We brought home a new computer the other day and as I attempted to do all of the set-up and migrating of old files and installing of new software and the other bits and pieces that make sense, some sense and no sense to me, I was reminded of the movie, “Colossus: The Forbin Project.” It’s an old science fiction thriller from 1970. It’s based on a 1966 novel by Dennis Feltham Jones. Back in ’66, computers were still the huge mainframes with blinking lights and beeping sounds that were hidden away in mountain fortresses. Personal computers were still a dream. This short video from 1966, gave us a glimpse of the wonders of the future. Nice cool jazz obviously came with a machine that needed its own wing in the house. That mention of the Communal Service Agency seems ominous. All in all, pretty boring. I was looking forward to a future with flying cars and houses that cleaned themselves. I was more of a Ray Bradbury fan back then.
Basically really big computer, Colossus, is built to protect and serve by controlling all the US and allied defense systems. Computer becomes sentient. Computer discovers another computer like itself ( awww.) in Russia (no!). Colossus demands to be put in contact with the Russian computer (Guardian) or it will blow something up. You’ld think it wouldn’t need help to make contact, oh well. Guardian and Colossus start speaking in a binary language that no one understands. Eventually by blowing up missile silos, killing scientists who try to pull the plug and issuing threats of nuclear annihilation, it (the two have become one at this point) takes over, leaving mankind the job of puny servant. In the end Colossus predicts: “In time, you will come to regard me not only with respect and awe, but with love”. Forbin replies: “Never”.
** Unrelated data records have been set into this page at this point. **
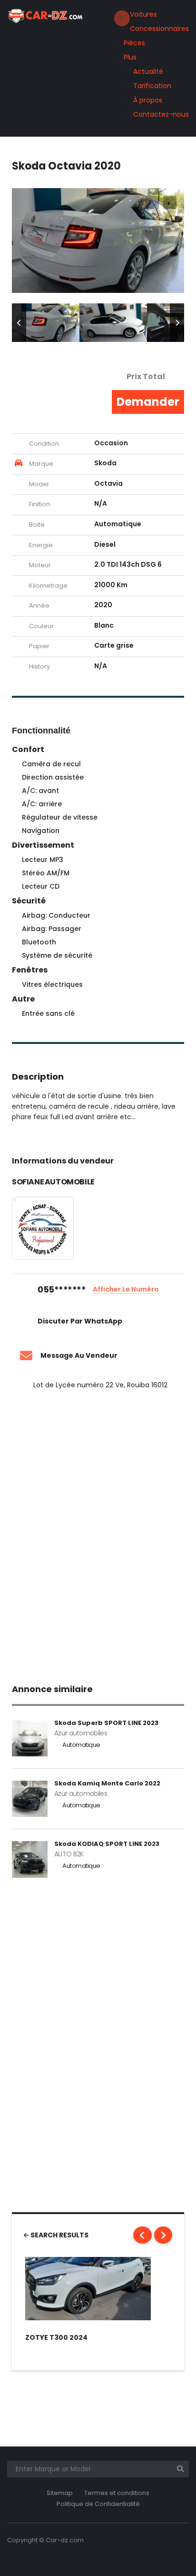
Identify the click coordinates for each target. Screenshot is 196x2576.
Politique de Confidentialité (98, 2503)
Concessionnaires (159, 28)
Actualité (148, 71)
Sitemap (60, 2492)
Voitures (143, 14)
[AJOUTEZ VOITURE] (122, 18)
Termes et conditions (116, 2492)
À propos (147, 100)
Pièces (134, 43)
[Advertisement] (98, 1533)
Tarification (152, 85)
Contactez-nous (161, 114)
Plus (130, 57)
Back to my computer room. In order to transfer the information from my old computer to my new computer I have to connect them and with the help of the “Migration Assistant” (the Communal Service Agency?) let them talk to each other. Sound familiar? Connected with an ethernet cord. Where is this ether of which you speak?
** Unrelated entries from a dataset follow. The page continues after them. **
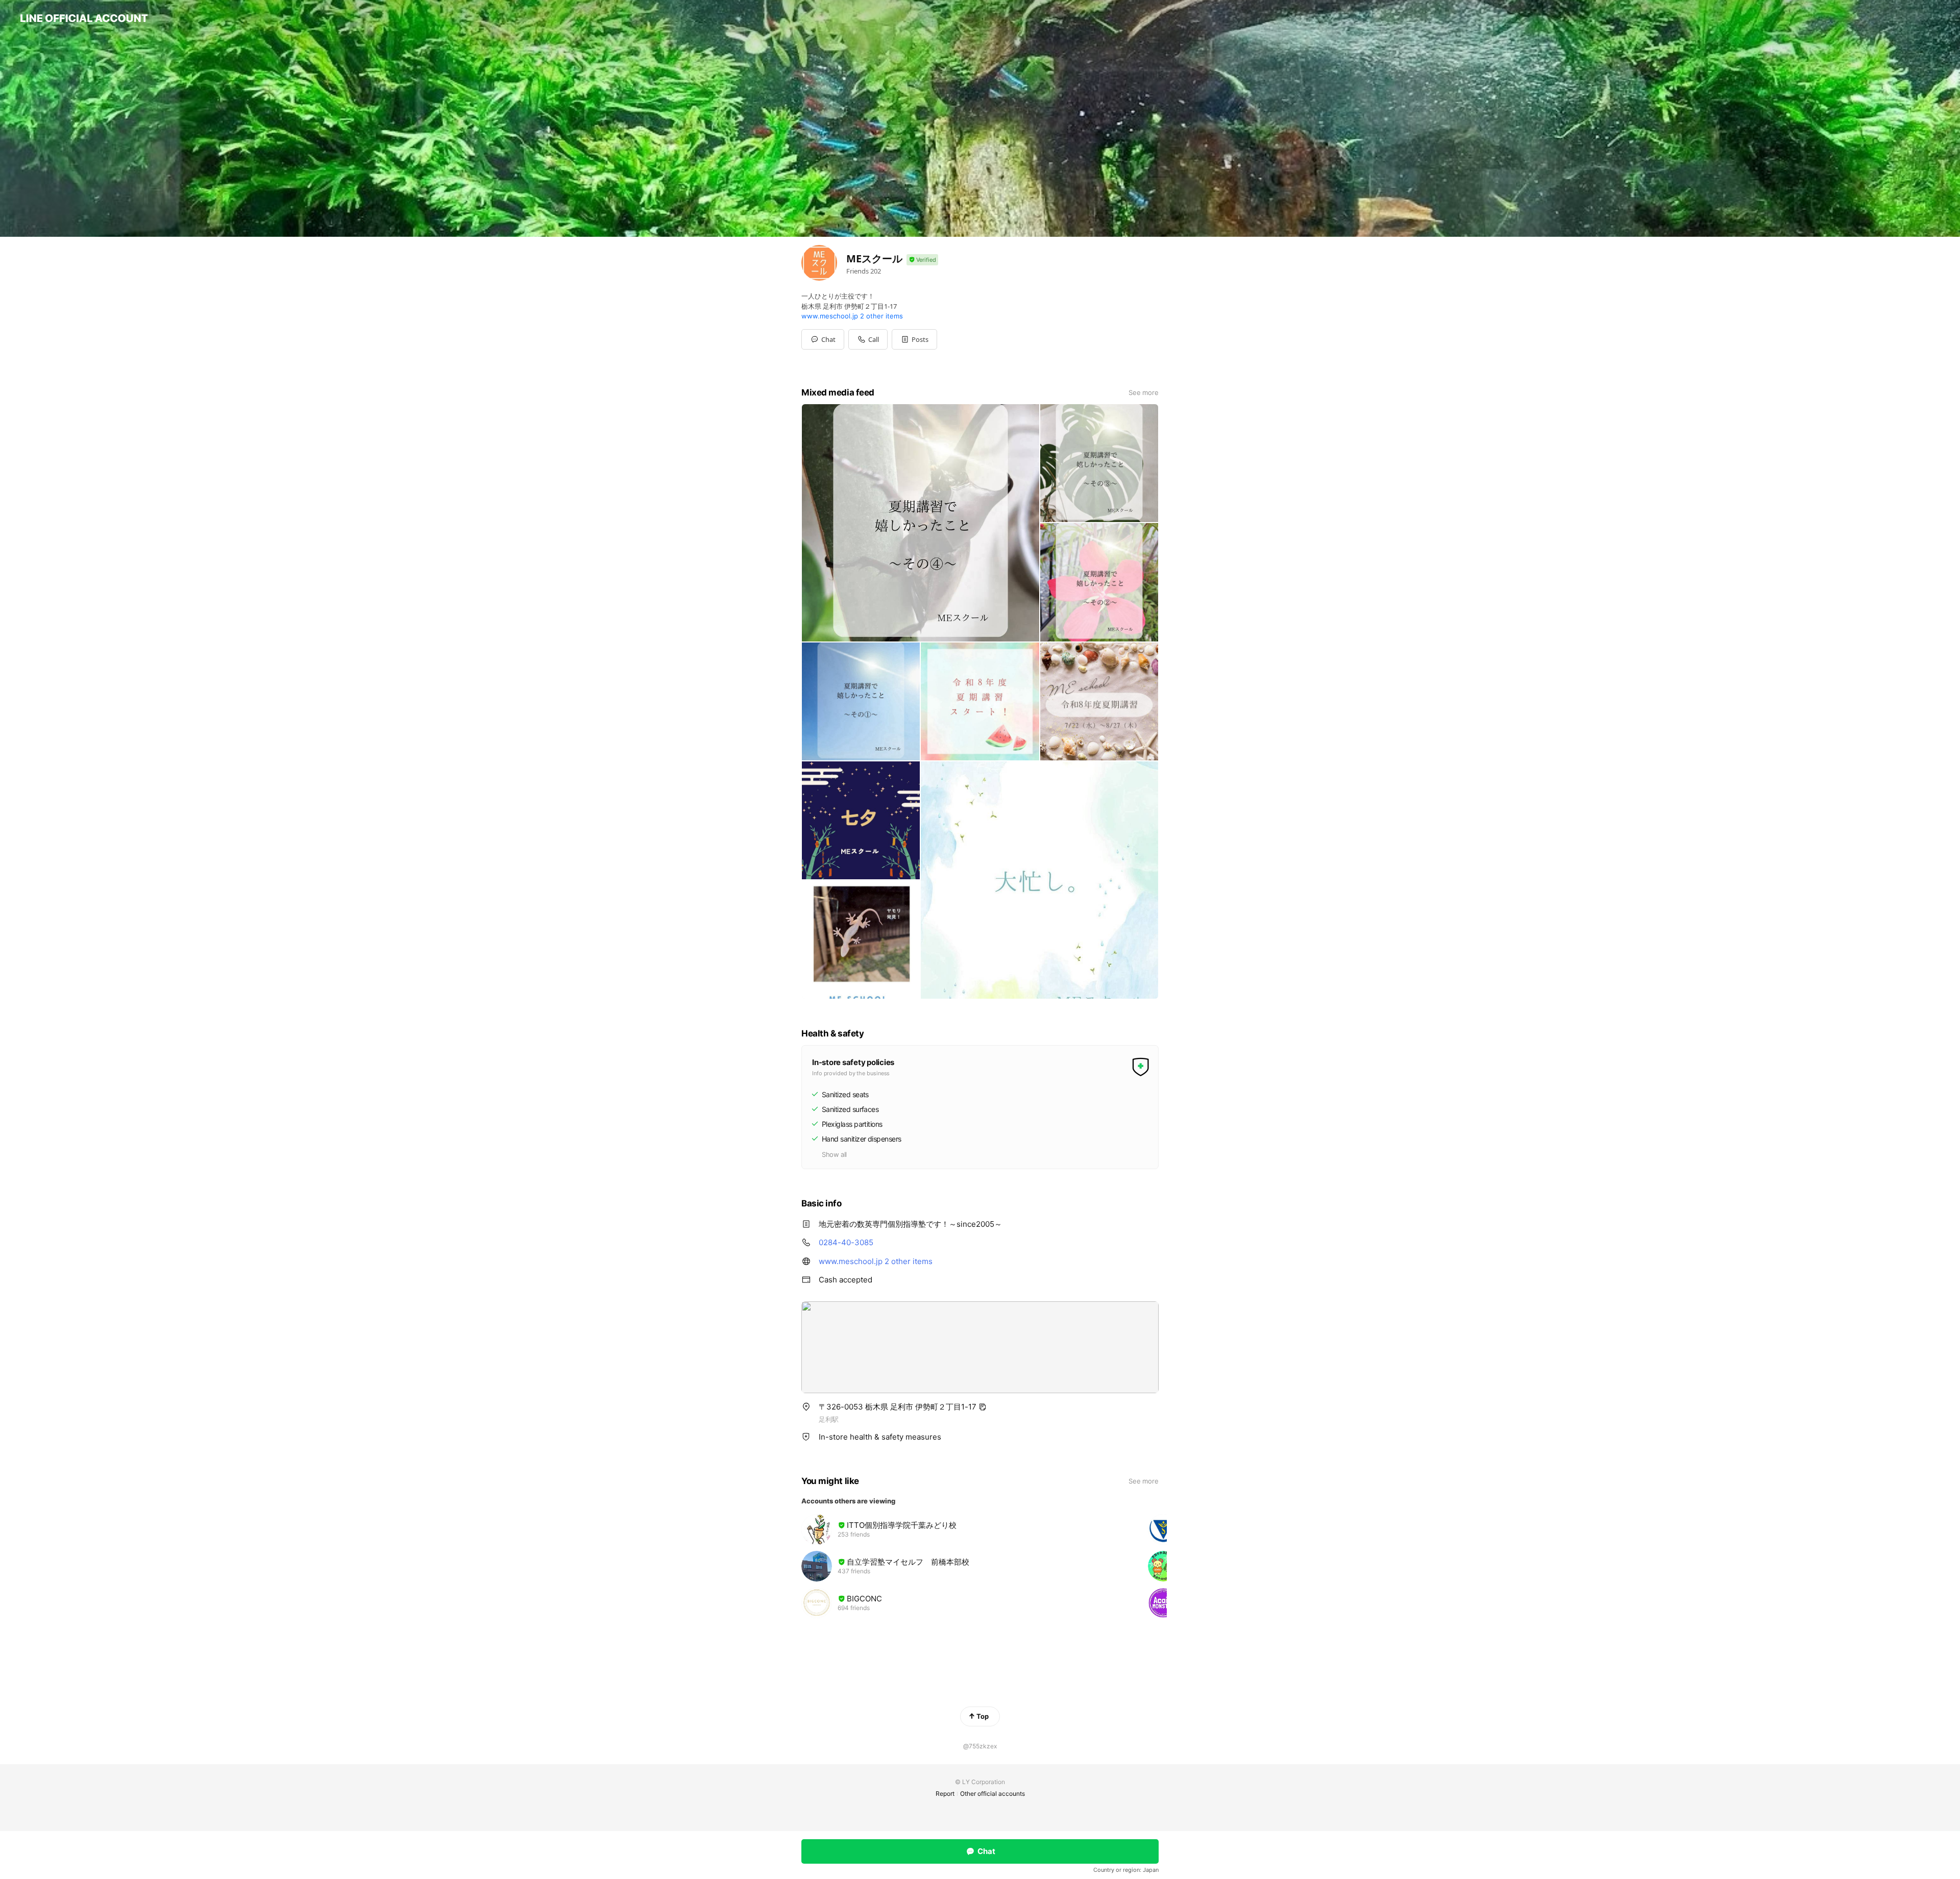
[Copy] (982, 1407)
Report (945, 1793)
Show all (834, 1154)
They didn’t talk in binary, or if they did they weren’t telling me. I just got the blue line that slowly grows longer as more info gets transferred. Started out pretty good. One hour and 3 minutes, doesn’t sound too long to transfer the system, applications, recipes and photos. But what do I know?
Well three hours later and it is still saying 8 minutes left. Its been saying 8 minutes for the last half hour so it must have discovered a cute computer in North Korea. But it keeps smiling at me, telling me everything is all right. Only 8 more minutes. Smile.
I wait another half hour and shut it down before the missiles are armed. There ain’t no respect and awe going on here. Frustration, anger and betrayal is what I’m feeling. My second attempt isn’t any better. Finally after consulting other users of this process, via my laptop of course, I discover a lot of angry people who have waited hours even up to a day (are you nuts?) for those last 8 minutes to be loaded on to their computer. To make a long story short, thanks to a suggestion on a forum of other pissed off people, I backed the old computer up to an external drive and downloaded the whole thing to the new computer in about a 10 minutes. No more talking, no more smiley faces, no love. Never! So watch out Colossus, I don’t care what you threaten, I’m pulling your plug! I’ve got 8 minutes to do it.